Tue 21 Jun, 2016 08:39 am
Hello there, so this is the very first time I'm doing this sort of thing on the internet. My main languaje is Spanish, so excuse me if I have done grammar mistakes.
Yesterday was father's day, and I kept the entire day frustrated at how my friends or people I know talked about their fathers on social medias.
But I never felt that way before. I'm a 19year old girl and my parents got divorced when my mom was pregnant of me. I have an older sister with 4 years of difference.
My father wasn't... the best, he didn't treat her as a husband should, he wasn't caring towards her and I think he maybe has some kind of psychological issue, I don't know... my point is that he never did something for us, or at least as I could remember.
He even told to my mom the next day they got married that if they ever divorced, she had to give him back the ring back because it was expensive... what the...!!???? He was really greedy with her. He cheated on my mom, and they divorced. After that my mom moved with then my older sister as a baby, to her parents.
From that day, until now, we still live in our grandpa's house.
I admire my mom, she has done everything for us all by herself, of course, with the support of my grandparents and my uncles. But basically she educated us, feed us, protect us...
And my father.....well, sometimes he comes to see my sister and I, it was more frecuent when we were little, but now that we are older he started to come like 2 times a year...in our birthdays, and thos visits are really awkward because technically he's a stranger to me. And btw, he has like 5 daughters/sons from previous marriages....
As the situation in my country is really complicated, with the economy being a disaster, important things like food or even toilet paper is getting difficult to find and afford. And the money he gives us for that... you can barely buy a 1kg of meat... yet when he visits us the only talks about him and his travels to the Himalaya and China ugh....
I seriously feel ashamed of him as my father, saying those the words "dad" or "father" feels strange to me so I try to avoid them. The only fatherly figure I had was my grandpa but he died of cancer in 2011. He was a great man, but geez, my father.... I hate when my mom compares me to him... I hate having him on my genes, I hate having his last name... he has made us cry a lot
so why now? I never felt like a needed a dad all these years, but lately I feel so empty and sad. I wish I had another father, not him. I need a dad... I'm jealous of people that have a father. I often think things would have been different if I had another father, I guess I would more confident...
I've never told this to someone, because I think is stupid at this age, after many years without a father, to start thinking about it, and I don't want to expose my vulnerability... lately I'm crying some nights because these mixed feelings of absent father... and for me is difficult to forgive him. He says he loves us but I never felt his love. If he did, where he has been in 23 years?
Sorry if this turned out too long to read
You're allowed to not care for someone who has mistreated you.
Agreeing with jes.
clmt, I never liked my father either, and I'm 57 years old.
I went through a really hard time with this for years. No divorce, my mother (for some reason) loved him. They were married for decades until he died.

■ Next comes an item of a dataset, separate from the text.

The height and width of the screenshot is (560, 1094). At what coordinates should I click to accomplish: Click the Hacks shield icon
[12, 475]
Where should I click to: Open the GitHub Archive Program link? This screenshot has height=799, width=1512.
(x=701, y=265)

I would feel guilt because I would hear "everyone loves their father" and could not understand at all when I would see my friends getting along with their dads.
That guilt would intertwine with anger and was an emotion I can't even name. I never felt jealous of not having a father relationship, because I couldn't even conceive it.

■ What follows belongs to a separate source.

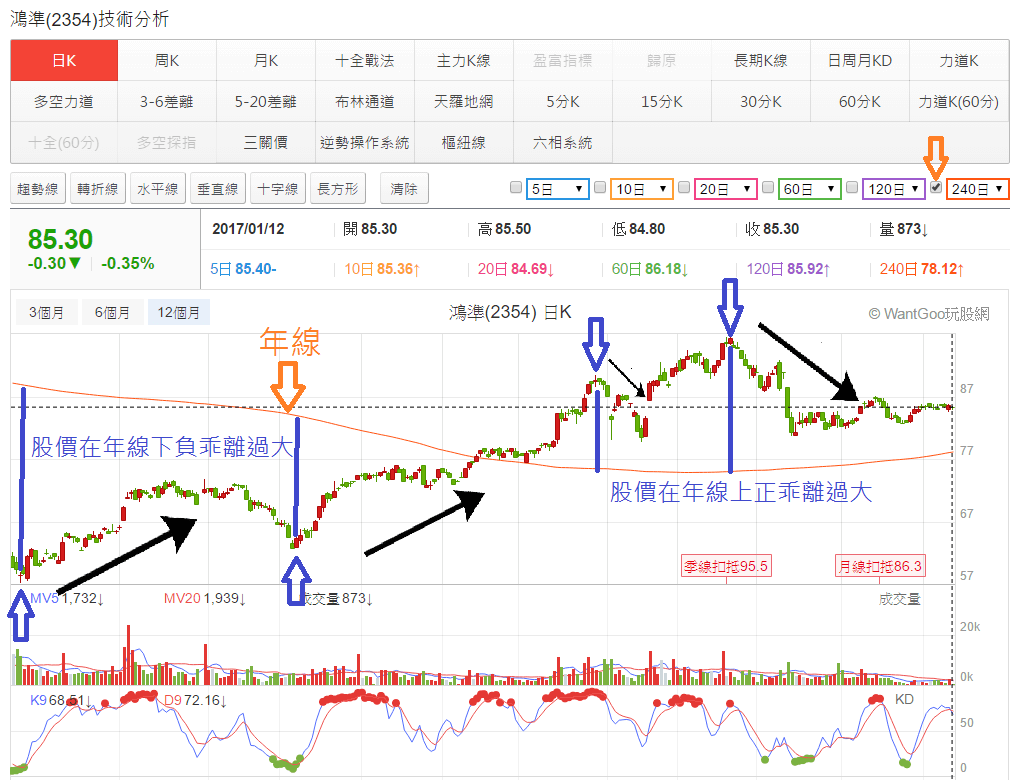Switch to the 周K weekly chart tab
This screenshot has height=780, width=1014.
(167, 61)
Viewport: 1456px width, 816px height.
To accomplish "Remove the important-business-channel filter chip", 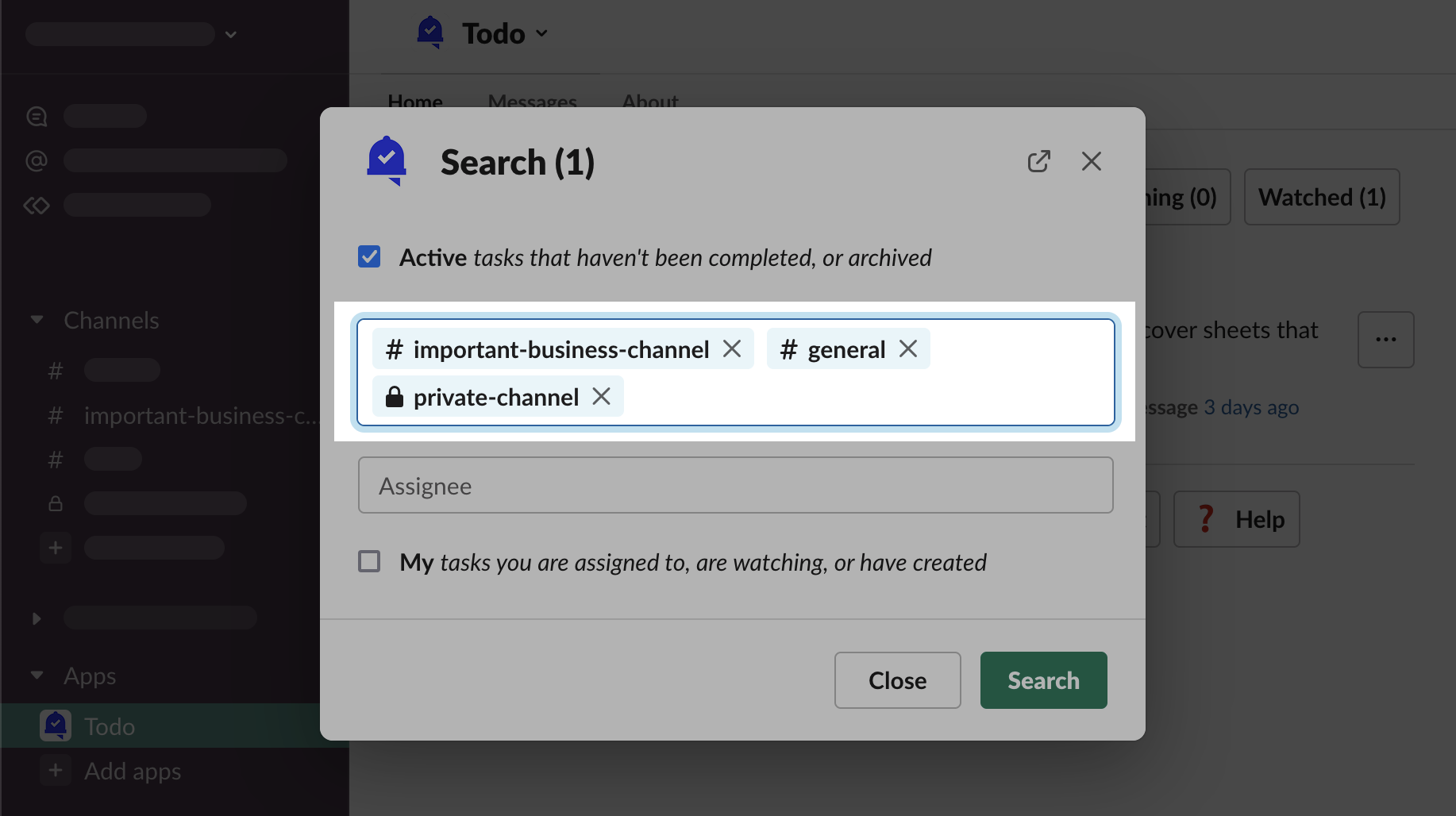I will pos(732,348).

Then, one day when I was I'm sure over 50, I realized the sadness and jealousy in one moment. I was walking through a parking lot, and a little girl and her father were walking ahead of me. Suddenly the dad stopped and pointed down, the little girl looked down at her untied shoelace, and lifted her foot, while at the same time her father reached down and tied it. Then they continued walking.

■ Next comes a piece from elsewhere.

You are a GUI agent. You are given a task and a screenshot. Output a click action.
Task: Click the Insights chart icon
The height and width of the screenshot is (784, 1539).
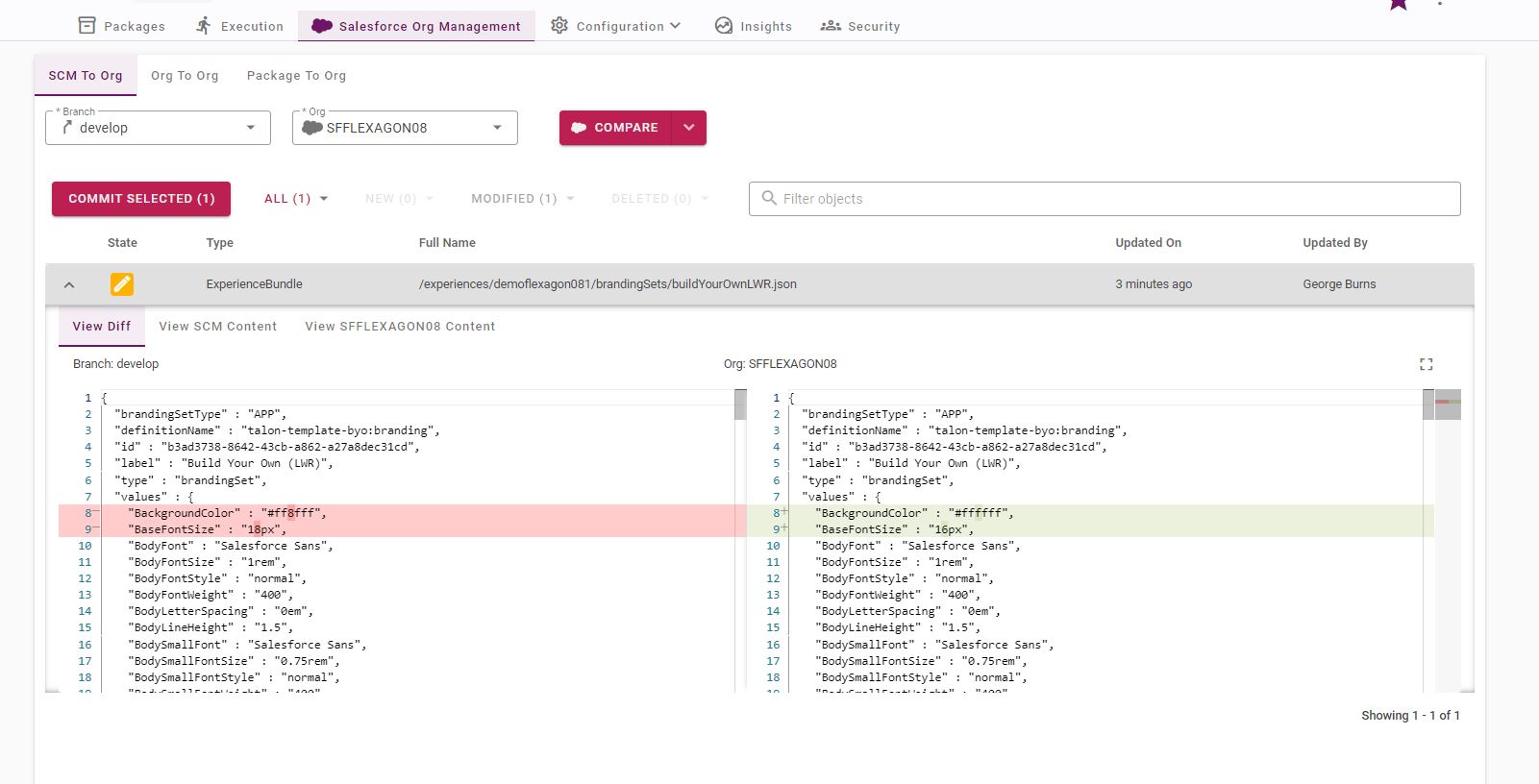pos(724,26)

The simple act of trust and love hit me like a tidal wave. I had to go back to my car and sit and weep for quite some time. I have tears in my eyes writing this.
I realized I never had, and would never have that kind of simple relationship with any father. Yes, it was an empty feeling. I was crying for the little girl I was.
Don't get me wrong, I'd long before that point worked it out that just because he was my father didn't mean we had to get along. I had help along the way. The fact is he didn't like me either. Didn't like me way before the time I was the little girl with the untied shoelace.
However, you are a grown woman. He is someone that is his own person, just as you are your own person.
You are free to go on and make your own good memories with other people from this point. You have permission to be happy and fill your life with good things.
Your father figure was your grandpa and your mom was both - mother and father to you. Instead of dwelling on things you cannot change, why not honor the people who are still in your life. Your grandpa died in 2011, but until then he took over by your own admittance.
Just cherish the memories of the good, loving childhood you had and don't emphasize on the absentee father.
Had he stuck around, it could have been a less than happy childhood for you. He would have disrespected your mother, argued constantly with her and had made all of your lives miserable while he was the king of the road. Would this have been a better childhood for you? Having a father around but a childhood in utter turmoil and very painful for your mom and you kids?
As I said, cherish the good childhood you had, and don't emphasize on the things you didn't have.
There's a saying: You can pick your friends but you can't pick your family.
Take the support of these three wonderful posters and sigue.
You can't do anything silly with that.